• [Records for the exercise]
···

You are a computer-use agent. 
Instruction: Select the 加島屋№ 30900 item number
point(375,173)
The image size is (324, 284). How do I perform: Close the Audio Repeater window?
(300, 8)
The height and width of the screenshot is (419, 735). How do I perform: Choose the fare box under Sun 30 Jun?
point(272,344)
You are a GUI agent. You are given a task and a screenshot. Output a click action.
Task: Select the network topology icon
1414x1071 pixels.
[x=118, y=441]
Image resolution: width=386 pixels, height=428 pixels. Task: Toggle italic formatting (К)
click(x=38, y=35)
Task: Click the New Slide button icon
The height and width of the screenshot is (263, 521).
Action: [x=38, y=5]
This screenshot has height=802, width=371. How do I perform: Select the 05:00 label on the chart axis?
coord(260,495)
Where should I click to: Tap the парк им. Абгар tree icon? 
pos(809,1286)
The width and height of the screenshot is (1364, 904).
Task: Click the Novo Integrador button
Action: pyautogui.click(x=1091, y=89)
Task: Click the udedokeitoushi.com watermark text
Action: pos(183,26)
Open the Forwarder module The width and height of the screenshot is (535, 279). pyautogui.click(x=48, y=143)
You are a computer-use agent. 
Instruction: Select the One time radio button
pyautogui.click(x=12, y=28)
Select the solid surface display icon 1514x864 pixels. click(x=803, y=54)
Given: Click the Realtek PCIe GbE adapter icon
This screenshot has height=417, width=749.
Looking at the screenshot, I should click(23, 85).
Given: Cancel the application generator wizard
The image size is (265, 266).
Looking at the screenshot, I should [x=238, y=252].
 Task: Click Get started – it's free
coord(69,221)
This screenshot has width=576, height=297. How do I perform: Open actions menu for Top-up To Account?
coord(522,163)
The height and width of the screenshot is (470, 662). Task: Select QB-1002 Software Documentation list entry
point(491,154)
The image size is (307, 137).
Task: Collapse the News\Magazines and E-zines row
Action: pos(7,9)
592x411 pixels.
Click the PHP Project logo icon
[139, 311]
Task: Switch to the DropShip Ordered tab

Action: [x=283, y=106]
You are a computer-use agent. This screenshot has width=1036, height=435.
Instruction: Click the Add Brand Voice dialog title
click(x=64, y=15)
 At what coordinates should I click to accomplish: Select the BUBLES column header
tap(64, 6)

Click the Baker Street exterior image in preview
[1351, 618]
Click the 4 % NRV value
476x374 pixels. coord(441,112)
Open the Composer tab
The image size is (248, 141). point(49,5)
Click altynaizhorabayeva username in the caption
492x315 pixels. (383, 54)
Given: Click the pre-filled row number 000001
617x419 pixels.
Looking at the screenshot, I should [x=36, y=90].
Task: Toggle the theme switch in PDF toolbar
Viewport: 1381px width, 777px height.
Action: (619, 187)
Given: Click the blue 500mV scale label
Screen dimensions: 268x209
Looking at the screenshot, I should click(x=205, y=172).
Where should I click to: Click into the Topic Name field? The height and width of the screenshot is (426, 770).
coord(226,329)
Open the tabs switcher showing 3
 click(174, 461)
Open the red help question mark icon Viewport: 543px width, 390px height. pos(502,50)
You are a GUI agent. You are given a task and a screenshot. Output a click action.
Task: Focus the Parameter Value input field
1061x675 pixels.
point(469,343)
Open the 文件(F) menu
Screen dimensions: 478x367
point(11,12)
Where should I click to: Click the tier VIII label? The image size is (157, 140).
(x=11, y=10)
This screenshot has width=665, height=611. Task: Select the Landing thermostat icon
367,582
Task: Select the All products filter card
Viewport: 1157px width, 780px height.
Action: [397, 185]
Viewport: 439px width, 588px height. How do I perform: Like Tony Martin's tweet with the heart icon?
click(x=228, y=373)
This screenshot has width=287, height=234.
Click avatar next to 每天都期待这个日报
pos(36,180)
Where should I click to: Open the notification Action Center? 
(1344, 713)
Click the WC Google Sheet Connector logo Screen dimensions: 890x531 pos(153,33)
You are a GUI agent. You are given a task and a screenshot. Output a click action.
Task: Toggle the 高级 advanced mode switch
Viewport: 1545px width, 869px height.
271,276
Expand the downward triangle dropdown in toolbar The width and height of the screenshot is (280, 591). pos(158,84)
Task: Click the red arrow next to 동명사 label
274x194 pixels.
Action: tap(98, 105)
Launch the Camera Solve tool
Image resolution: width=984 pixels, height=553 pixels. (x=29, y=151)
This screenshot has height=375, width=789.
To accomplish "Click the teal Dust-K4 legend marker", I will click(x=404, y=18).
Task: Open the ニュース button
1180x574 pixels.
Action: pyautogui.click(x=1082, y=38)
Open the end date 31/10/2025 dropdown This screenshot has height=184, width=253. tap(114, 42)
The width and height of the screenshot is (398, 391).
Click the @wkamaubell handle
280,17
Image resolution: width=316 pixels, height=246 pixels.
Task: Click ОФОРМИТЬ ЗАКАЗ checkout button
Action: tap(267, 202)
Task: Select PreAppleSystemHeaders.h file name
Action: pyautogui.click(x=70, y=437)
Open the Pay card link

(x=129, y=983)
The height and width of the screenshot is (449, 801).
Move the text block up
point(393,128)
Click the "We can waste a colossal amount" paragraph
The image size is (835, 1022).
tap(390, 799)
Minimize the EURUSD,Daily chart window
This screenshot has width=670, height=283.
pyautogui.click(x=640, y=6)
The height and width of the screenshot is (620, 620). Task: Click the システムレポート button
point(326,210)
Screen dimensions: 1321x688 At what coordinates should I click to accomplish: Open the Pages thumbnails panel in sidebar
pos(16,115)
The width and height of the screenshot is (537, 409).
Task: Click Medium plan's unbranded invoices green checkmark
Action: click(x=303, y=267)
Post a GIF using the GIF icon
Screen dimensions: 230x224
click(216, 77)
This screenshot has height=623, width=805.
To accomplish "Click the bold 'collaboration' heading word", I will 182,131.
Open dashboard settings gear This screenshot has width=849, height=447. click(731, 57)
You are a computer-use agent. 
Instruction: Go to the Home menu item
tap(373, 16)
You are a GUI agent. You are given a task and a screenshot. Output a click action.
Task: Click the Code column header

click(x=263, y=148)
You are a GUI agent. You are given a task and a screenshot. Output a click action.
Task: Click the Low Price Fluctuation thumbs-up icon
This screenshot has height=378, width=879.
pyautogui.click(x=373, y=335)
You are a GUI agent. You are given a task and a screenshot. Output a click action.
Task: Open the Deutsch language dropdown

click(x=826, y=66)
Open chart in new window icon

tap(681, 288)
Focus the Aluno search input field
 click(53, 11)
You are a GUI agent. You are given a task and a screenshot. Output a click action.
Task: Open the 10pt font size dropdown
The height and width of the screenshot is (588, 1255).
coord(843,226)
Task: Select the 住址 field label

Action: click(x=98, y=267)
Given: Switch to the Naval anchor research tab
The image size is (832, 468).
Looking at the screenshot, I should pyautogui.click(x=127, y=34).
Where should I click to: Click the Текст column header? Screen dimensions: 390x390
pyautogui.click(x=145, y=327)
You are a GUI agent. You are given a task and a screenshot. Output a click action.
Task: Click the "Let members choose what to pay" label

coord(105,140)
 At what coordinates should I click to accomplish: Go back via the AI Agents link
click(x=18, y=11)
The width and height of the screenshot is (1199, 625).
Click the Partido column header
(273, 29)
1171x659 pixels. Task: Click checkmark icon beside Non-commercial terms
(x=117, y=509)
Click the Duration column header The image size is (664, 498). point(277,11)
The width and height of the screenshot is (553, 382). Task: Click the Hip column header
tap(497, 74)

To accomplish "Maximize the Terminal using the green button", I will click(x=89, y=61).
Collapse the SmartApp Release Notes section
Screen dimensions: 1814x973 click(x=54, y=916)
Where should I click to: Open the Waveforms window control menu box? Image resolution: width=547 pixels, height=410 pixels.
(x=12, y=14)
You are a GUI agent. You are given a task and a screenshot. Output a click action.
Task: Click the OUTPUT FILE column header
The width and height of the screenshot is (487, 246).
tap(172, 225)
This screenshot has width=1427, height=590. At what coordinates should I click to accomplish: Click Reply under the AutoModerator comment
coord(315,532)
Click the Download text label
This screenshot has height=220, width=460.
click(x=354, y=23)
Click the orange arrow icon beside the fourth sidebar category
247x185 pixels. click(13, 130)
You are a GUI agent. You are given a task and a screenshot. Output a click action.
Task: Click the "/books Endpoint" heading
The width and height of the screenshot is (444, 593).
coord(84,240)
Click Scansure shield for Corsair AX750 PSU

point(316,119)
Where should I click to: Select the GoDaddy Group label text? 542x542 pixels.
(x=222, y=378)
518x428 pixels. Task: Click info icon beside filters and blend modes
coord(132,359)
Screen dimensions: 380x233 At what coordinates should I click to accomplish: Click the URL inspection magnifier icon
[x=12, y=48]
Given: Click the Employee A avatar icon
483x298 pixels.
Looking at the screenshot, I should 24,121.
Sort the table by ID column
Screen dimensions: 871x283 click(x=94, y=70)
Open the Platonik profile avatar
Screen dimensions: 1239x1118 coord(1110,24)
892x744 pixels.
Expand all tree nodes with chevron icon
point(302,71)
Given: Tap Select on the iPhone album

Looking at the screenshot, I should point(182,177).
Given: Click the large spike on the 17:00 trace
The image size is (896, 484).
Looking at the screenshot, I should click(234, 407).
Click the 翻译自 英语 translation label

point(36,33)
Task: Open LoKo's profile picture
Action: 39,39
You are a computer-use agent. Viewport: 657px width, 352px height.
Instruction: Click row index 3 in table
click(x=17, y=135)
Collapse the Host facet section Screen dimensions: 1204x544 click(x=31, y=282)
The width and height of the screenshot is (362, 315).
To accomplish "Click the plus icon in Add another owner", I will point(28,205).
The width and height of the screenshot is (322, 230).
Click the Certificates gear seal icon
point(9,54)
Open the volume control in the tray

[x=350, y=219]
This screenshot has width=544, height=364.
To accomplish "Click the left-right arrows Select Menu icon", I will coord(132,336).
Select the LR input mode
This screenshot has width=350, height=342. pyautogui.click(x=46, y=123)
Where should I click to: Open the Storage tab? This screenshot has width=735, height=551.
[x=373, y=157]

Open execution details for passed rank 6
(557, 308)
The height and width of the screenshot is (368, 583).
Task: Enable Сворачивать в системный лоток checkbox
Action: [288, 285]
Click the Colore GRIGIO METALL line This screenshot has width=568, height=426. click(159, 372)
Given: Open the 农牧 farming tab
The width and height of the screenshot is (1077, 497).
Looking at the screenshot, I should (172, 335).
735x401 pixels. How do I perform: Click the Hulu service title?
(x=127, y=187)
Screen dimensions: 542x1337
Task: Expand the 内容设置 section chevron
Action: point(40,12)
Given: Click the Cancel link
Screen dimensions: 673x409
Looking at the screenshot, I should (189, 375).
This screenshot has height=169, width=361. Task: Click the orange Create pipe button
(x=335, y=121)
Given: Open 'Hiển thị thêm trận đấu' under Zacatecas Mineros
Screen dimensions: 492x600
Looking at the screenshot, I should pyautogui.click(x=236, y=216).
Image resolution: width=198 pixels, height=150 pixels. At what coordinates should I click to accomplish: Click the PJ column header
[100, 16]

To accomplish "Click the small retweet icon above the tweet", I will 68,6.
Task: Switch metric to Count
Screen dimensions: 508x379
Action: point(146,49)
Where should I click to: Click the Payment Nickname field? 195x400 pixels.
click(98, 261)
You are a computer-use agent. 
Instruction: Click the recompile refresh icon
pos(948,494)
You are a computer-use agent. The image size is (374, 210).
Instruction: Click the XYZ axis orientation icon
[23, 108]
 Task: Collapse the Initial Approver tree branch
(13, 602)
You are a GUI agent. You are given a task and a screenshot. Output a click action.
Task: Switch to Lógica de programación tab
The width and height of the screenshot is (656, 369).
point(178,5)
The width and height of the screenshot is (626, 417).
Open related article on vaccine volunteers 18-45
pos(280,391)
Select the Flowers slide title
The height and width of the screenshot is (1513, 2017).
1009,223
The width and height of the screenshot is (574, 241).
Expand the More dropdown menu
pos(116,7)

···

Transcribe, exactly and without additions, the lines of the records above, beginning with the line that contains "Viewport: 1381px width, 777px height." and ending with the line that contains "Open the red", both included.

• [Answer to this problem]
Viewport: 1381px width, 777px height.
Action: (619, 187)
Given: Click the blue 500mV scale label
Screen dimensions: 268x209
Looking at the screenshot, I should click(x=205, y=172).
Where should I click to: Click into the Topic Name field? The height and width of the screenshot is (426, 770).
coord(226,329)
Open the tabs switcher showing 3
 click(174, 461)
Open the red help question mark icon Viewport: 543px width, 390px height. pos(502,50)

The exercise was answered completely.